Given exercise A: In the Kuha2 user guide, revise the stretch from "Kuha2 components communicate" through "and configuration parameters." so that "Kuha Client" is replaced by "Kuha CLI" throughout.
Given exercise B: According to the Kuha2 user guide, behind what can Kuha2 be deployed if access control or traffic shaping is required?

Reading passage:
┌──
User guide
Architecture

Fig. Kuha2 service architecture diagram.
In a typical usage scenario, the repository owner submits DDI files to the Document Store using Kuha Client. Document Store then stores the metadata into a database. Repository handlers implement different harvesting protocols such as OAI-PMH and query the Document Store accordingly. Only repository handlers should be exposed to external use (that is, to harvesters). If access control or traffic shaping is required, Kuha2 can be deployed behind an API gateway or some other proxy.
Kuha2 components communicate to each other through RESTful APIs and the use of the Document Store is not restricted to DDI. It is possible to bypass Kuha Client and use the Document Store API directly to submit metadata to the Store.
Getting started
Once the installation is complete, you may wish to populate Document Store with some example data in order to see how the software works. This guide will demostrate how to populate Document Store with example data. The guide assumes all Kuha2 software components are installed on localhost and using default configuration values.
Also refer to OAI-PMH documentation and OSMH documentation for information about the protocols.
Note
The commands in this guide may change in future versions of Kuha Client. Refer to Kuha Client documentation for current commands and configuration parameters.
Synchronizing metadata
Kuha Client is used to keep Document Store up to date with metadata
records stored in a filesystem. It provides a command line interface
kuha_sync
which updates records to Document Store. The process
assumes that every run contains the whole batch of records that needs
to be available from Kuha. In other words, every run deletes all
records that were not found from the processed metadata records. This
behaviour can be changed via configuration.
Import Study in DDI
1.2.2.
to create a single
Study with study number study_1
and a single StudyGroup with
identifier serie_1
. The Study and StudyGroup contain some
localized content marked with xml:lang
attributes.
Import the XML metadata to Document Store
kuha_sync --document-store-url=http://localhost:6001/v0 ddi122_minimal_study.xml
The metadata is now available via OAI-PMH.
└──
Supplied data:
┌──
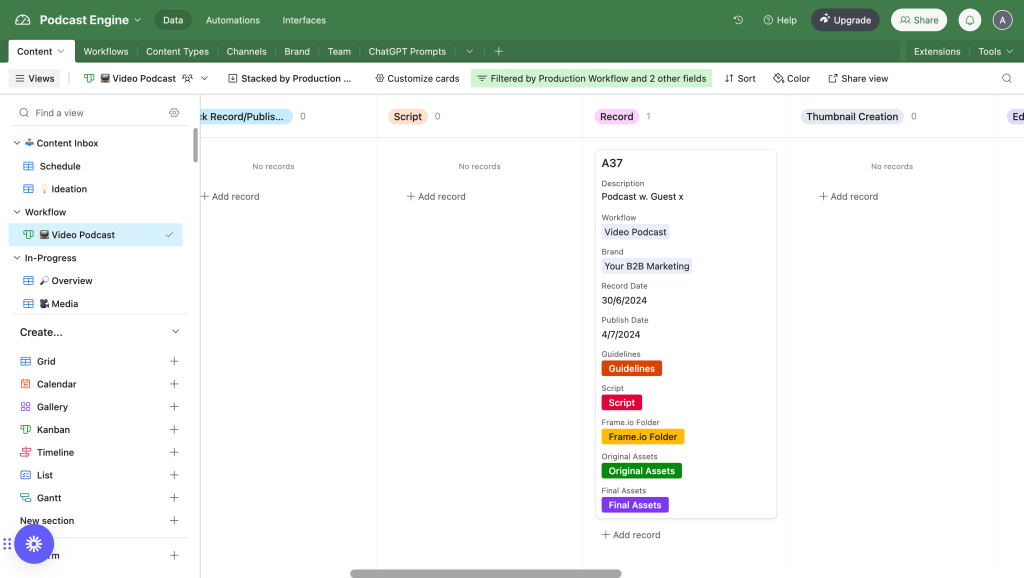
Task: Toggle the Views sidebar panel
Action: (x=35, y=78)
└──
Written solution A:
Kuha2 components communicate to each other through RESTful APIs and the use of the Document Store is not restricted to DDI. It is possible to bypass Kuha CLI and use the Document Store API directly to submit metadata to the Store.
Getting started
Once the installation is complete, you may wish to populate Document Store with some example data in order to see how the software works. This guide will demostrate how to populate Document Store with example data. The guide assumes all Kuha2 software components are installed on localhost and using default configuration values.
Also refer to OAI-PMH documentation and OSMH documentation for information about the protocols.
Note
The commands in this guide may change in future versions of Kuha CLI. Refer to Kuha CLI documentation for current commands and configuration parameters.

Written solution B: An API gateway or some other proxy.